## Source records

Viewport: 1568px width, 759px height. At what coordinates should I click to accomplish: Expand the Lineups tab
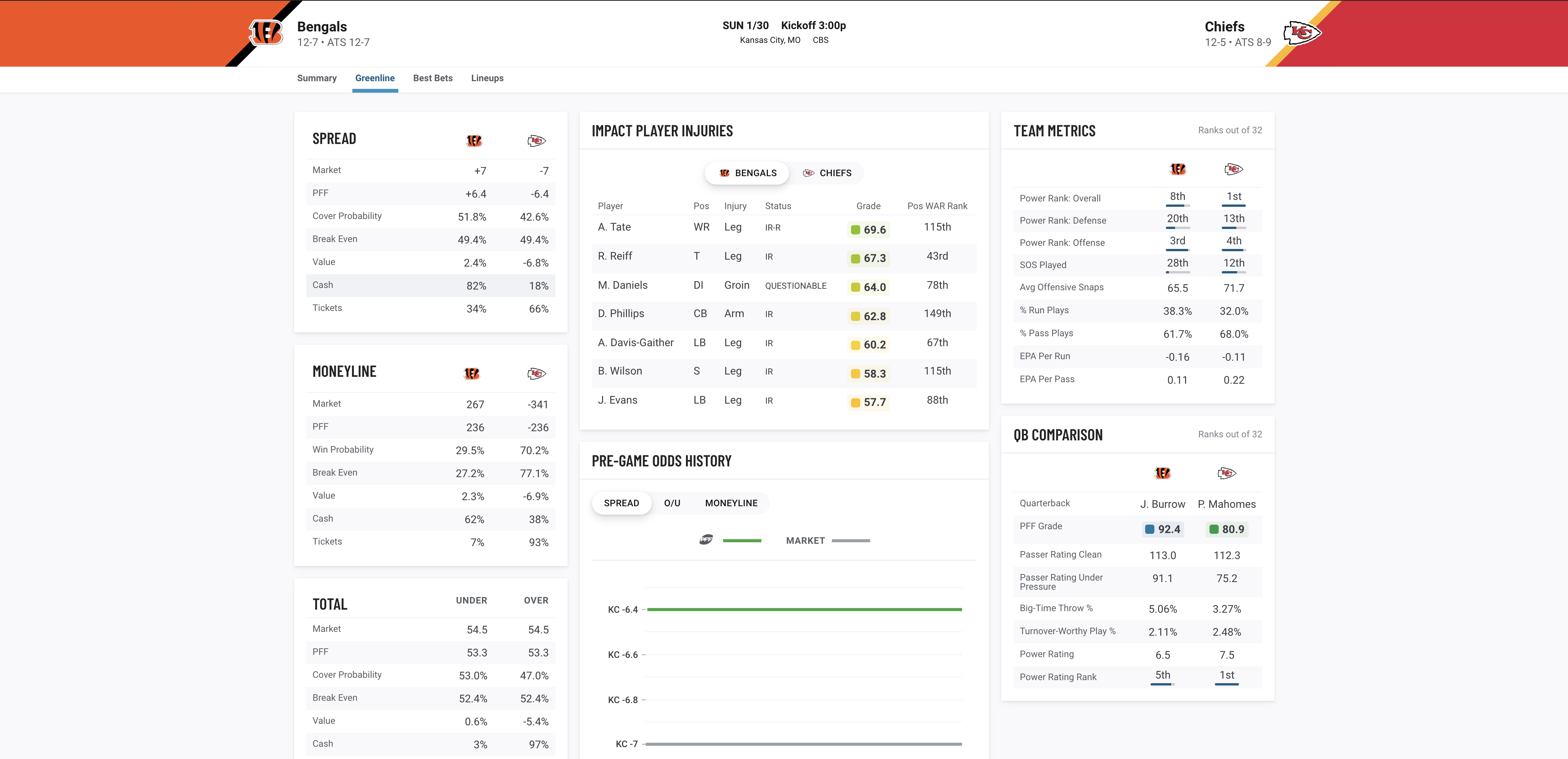click(x=487, y=78)
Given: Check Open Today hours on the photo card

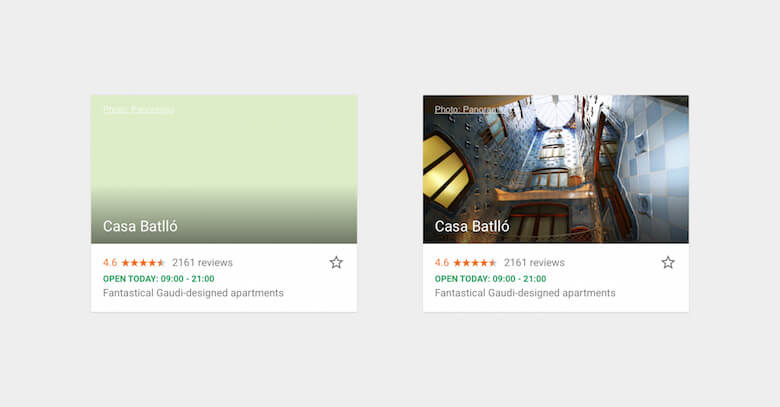Looking at the screenshot, I should (490, 279).
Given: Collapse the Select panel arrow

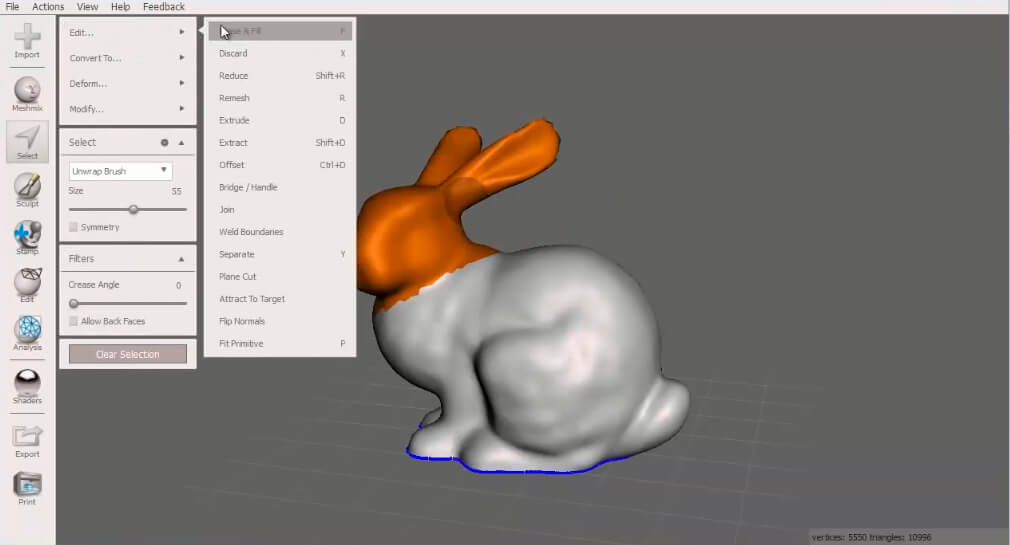Looking at the screenshot, I should click(181, 142).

## About this task
Please output each line above exactly and omit all images.

## Expected answer
Viewport: 1568px width, 759px height. At what coordinates should I click to accomplish: Expand the Lineups tab
click(x=487, y=78)
Given: Check Open Today hours on the photo card

Looking at the screenshot, I should (490, 279).
Given: Collapse the Select panel arrow

Looking at the screenshot, I should click(181, 142).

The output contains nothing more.